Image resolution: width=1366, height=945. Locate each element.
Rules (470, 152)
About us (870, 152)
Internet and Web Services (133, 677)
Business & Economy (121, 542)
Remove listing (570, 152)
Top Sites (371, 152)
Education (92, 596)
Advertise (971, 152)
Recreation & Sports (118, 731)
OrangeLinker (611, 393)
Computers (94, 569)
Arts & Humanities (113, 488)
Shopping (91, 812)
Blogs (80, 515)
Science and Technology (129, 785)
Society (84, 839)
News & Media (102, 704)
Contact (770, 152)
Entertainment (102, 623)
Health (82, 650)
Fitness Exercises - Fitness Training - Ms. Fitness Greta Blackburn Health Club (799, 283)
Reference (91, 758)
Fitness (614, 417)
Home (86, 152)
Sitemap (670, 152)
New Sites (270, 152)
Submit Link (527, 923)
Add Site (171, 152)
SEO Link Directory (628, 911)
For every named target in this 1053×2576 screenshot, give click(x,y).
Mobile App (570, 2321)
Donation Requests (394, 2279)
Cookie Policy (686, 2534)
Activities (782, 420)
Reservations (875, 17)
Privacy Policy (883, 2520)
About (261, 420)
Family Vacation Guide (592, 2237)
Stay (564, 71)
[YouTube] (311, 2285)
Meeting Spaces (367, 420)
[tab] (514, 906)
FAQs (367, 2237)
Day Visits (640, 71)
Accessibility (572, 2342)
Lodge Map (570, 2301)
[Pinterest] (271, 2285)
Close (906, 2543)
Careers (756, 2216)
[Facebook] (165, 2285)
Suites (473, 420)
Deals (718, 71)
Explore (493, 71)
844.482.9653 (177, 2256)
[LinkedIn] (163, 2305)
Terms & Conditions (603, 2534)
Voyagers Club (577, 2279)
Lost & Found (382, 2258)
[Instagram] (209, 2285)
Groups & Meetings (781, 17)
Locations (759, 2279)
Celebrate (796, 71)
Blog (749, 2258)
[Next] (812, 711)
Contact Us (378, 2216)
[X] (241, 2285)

◆ ◆ ◆ ◆ ◆

**Your instructions**.
Keeping every character as it is, restate the lines above that run from the line with "Blogs (80, 515)" through the line with "[Facebook] (165, 2285)", both included, and nothing else.

**Result of the exercise**.
Blogs (80, 515)
Science and Technology (129, 785)
Society (84, 839)
News & Media (102, 704)
Contact (770, 152)
Entertainment (102, 623)
Health (82, 650)
Fitness Exercises - Fitness Training - Ms. Fitness Greta Blackburn Health Club (799, 283)
Reference (91, 758)
Fitness (614, 417)
Home (86, 152)
Sitemap (670, 152)
New Sites (270, 152)
Submit Link (527, 923)
Add Site (171, 152)
SEO Link Directory (628, 911)
For every named target in this 1053×2576 screenshot, give click(x,y).
Mobile App (570, 2321)
Donation Requests (394, 2279)
Cookie Policy (686, 2534)
Activities (782, 420)
Reservations (875, 17)
Privacy Policy (883, 2520)
About (261, 420)
Family Vacation Guide (592, 2237)
Stay (564, 71)
[YouTube] (311, 2285)
Meeting Spaces (367, 420)
[tab] (514, 906)
FAQs (367, 2237)
Day Visits (640, 71)
Accessibility (572, 2342)
Lodge Map (570, 2301)
[Pinterest] (271, 2285)
Close (906, 2543)
Careers (756, 2216)
[Facebook] (165, 2285)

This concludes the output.